All the data should come back exactly as it was given.

[Provided information]

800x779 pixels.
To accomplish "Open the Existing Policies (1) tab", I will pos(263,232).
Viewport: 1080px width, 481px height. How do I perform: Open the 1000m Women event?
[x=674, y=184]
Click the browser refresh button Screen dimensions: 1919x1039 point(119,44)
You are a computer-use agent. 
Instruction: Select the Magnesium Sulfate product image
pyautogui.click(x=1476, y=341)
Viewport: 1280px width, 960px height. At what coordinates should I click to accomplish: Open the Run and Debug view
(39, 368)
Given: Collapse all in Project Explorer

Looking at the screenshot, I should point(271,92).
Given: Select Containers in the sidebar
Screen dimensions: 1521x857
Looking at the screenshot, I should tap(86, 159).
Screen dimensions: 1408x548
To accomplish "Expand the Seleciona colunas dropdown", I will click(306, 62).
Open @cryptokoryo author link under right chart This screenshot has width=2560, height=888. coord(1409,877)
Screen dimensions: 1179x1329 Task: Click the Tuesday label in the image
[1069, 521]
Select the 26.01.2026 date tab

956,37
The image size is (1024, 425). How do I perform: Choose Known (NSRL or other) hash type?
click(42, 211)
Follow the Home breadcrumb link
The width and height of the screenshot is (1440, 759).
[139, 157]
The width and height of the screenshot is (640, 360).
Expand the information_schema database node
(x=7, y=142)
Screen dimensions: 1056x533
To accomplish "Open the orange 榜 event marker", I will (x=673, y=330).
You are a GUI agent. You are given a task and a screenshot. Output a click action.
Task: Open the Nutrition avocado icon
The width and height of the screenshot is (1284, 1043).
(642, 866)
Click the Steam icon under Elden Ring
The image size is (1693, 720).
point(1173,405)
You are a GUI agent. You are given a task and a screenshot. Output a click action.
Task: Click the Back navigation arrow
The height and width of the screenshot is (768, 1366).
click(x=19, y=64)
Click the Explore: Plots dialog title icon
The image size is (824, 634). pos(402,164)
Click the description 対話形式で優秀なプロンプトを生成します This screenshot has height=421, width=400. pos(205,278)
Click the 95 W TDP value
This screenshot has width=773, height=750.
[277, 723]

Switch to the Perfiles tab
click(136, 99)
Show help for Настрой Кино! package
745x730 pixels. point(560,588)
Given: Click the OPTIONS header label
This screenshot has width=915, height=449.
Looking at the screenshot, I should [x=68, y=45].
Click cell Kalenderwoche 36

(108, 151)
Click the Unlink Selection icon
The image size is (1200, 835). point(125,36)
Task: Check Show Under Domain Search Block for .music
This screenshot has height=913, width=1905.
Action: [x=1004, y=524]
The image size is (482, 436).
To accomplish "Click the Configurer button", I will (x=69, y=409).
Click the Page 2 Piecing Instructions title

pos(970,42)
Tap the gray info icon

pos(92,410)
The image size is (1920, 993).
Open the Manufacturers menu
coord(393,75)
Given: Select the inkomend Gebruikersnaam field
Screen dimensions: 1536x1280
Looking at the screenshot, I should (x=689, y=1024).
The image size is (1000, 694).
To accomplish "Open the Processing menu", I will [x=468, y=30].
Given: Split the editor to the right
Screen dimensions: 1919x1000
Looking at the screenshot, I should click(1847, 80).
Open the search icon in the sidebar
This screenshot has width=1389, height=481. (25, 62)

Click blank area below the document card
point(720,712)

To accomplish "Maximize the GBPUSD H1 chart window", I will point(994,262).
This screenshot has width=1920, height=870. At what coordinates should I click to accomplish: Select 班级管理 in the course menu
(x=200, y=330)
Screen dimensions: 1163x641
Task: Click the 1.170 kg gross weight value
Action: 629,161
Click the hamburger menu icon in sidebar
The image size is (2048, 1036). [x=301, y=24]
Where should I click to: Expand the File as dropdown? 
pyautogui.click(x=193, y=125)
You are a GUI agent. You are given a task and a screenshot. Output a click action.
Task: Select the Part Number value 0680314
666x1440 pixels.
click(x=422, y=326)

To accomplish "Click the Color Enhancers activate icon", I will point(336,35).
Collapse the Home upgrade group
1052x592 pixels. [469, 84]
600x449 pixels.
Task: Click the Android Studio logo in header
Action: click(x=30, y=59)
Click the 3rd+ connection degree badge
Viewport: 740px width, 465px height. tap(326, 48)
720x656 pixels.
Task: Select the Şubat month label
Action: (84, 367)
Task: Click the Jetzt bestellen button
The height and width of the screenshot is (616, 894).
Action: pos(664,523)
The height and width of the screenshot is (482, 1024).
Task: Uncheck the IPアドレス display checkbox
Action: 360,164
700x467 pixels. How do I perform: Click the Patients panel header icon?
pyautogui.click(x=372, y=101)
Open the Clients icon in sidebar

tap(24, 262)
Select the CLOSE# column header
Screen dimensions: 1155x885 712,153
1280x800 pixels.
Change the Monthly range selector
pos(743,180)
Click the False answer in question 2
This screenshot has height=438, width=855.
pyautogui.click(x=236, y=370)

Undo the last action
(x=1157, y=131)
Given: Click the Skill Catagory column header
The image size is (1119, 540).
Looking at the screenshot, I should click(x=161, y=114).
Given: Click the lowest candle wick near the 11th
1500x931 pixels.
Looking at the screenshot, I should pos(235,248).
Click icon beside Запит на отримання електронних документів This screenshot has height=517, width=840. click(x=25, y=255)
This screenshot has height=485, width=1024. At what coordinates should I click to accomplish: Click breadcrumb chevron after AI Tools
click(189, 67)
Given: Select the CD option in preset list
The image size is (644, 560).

[/Provided information]

▶ **Problem solution**:
800x779 pixels.
To accomplish "Open the Existing Policies (1) tab", I will pos(263,232).
Viewport: 1080px width, 481px height. How do I perform: Open the 1000m Women event?
[x=674, y=184]
Click the browser refresh button Screen dimensions: 1919x1039 point(119,44)
You are a computer-use agent. 
Instruction: Select the Magnesium Sulfate product image
pyautogui.click(x=1476, y=341)
Viewport: 1280px width, 960px height. At what coordinates should I click to accomplish: Open the Run and Debug view
(39, 368)
Given: Collapse all in Project Explorer

Looking at the screenshot, I should point(271,92).
Given: Select Containers in the sidebar
Screen dimensions: 1521x857
Looking at the screenshot, I should tap(86, 159).
Screen dimensions: 1408x548
To accomplish "Expand the Seleciona colunas dropdown", I will click(306, 62).
Open @cryptokoryo author link under right chart This screenshot has width=2560, height=888. coord(1409,877)
Screen dimensions: 1179x1329 Task: Click the Tuesday label in the image
[1069, 521]
Select the 26.01.2026 date tab

956,37
The image size is (1024, 425). How do I perform: Choose Known (NSRL or other) hash type?
click(42, 211)
Follow the Home breadcrumb link
The width and height of the screenshot is (1440, 759).
[139, 157]
The width and height of the screenshot is (640, 360).
Expand the information_schema database node
(x=7, y=142)
Screen dimensions: 1056x533
To accomplish "Open the orange 榜 event marker", I will (x=673, y=330).
You are a GUI agent. You are given a task and a screenshot. Output a click action.
Task: Open the Nutrition avocado icon
The width and height of the screenshot is (1284, 1043).
(642, 866)
Click the Steam icon under Elden Ring
The image size is (1693, 720).
point(1173,405)
You are a GUI agent. You are given a task and a screenshot. Output a click action.
Task: Click the Back navigation arrow
The height and width of the screenshot is (768, 1366).
click(x=19, y=64)
Click the Explore: Plots dialog title icon
The image size is (824, 634). pos(402,164)
Click the description 対話形式で優秀なプロンプトを生成します This screenshot has height=421, width=400. pos(205,278)
Click the 95 W TDP value
This screenshot has width=773, height=750.
[277, 723]

Switch to the Perfiles tab
click(136, 99)
Show help for Настрой Кино! package
745x730 pixels. point(560,588)
Given: Click the OPTIONS header label
This screenshot has width=915, height=449.
Looking at the screenshot, I should [x=68, y=45].
Click cell Kalenderwoche 36

(108, 151)
Click the Unlink Selection icon
The image size is (1200, 835). point(125,36)
Task: Check Show Under Domain Search Block for .music
This screenshot has height=913, width=1905.
Action: [x=1004, y=524]
The image size is (482, 436).
To accomplish "Click the Configurer button", I will (x=69, y=409).
Click the Page 2 Piecing Instructions title

pos(970,42)
Tap the gray info icon

pos(92,410)
The image size is (1920, 993).
Open the Manufacturers menu
coord(393,75)
Given: Select the inkomend Gebruikersnaam field
Screen dimensions: 1536x1280
Looking at the screenshot, I should (x=689, y=1024).
The image size is (1000, 694).
To accomplish "Open the Processing menu", I will [x=468, y=30].
Given: Split the editor to the right
Screen dimensions: 1919x1000
Looking at the screenshot, I should click(1847, 80).
Open the search icon in the sidebar
This screenshot has width=1389, height=481. (25, 62)

Click blank area below the document card
point(720,712)

To accomplish "Maximize the GBPUSD H1 chart window", I will point(994,262).
This screenshot has width=1920, height=870. At what coordinates should I click to accomplish: Select 班级管理 in the course menu
(x=200, y=330)
Screen dimensions: 1163x641
Task: Click the 1.170 kg gross weight value
Action: 629,161
Click the hamburger menu icon in sidebar
The image size is (2048, 1036). [x=301, y=24]
Where should I click to: Expand the File as dropdown? 
pyautogui.click(x=193, y=125)
You are a GUI agent. You are given a task and a screenshot. Output a click action.
Task: Select the Part Number value 0680314
666x1440 pixels.
click(x=422, y=326)

To accomplish "Click the Color Enhancers activate icon", I will point(336,35).
Collapse the Home upgrade group
1052x592 pixels. [469, 84]
600x449 pixels.
Task: Click the Android Studio logo in header
Action: click(x=30, y=59)
Click the 3rd+ connection degree badge
Viewport: 740px width, 465px height. tap(326, 48)
720x656 pixels.
Task: Select the Şubat month label
Action: (84, 367)
Task: Click the Jetzt bestellen button
The height and width of the screenshot is (616, 894).
Action: pos(664,523)
The height and width of the screenshot is (482, 1024).
Task: Uncheck the IPアドレス display checkbox
Action: 360,164
700x467 pixels. How do I perform: Click the Patients panel header icon?
pyautogui.click(x=372, y=101)
Open the Clients icon in sidebar

tap(24, 262)
Select the CLOSE# column header
Screen dimensions: 1155x885 712,153
1280x800 pixels.
Change the Monthly range selector
pos(743,180)
Click the False answer in question 2
This screenshot has height=438, width=855.
pyautogui.click(x=236, y=370)

Undo the last action
(x=1157, y=131)
Given: Click the Skill Catagory column header
The image size is (1119, 540).
Looking at the screenshot, I should click(x=161, y=114).
Given: Click the lowest candle wick near the 11th
1500x931 pixels.
Looking at the screenshot, I should pos(235,248).
Click icon beside Запит на отримання електронних документів This screenshot has height=517, width=840. click(x=25, y=255)
This screenshot has height=485, width=1024. At what coordinates should I click to accomplish: Click breadcrumb chevron after AI Tools
click(189, 67)
Given: Select the CD option in preset list
The image size is (644, 560).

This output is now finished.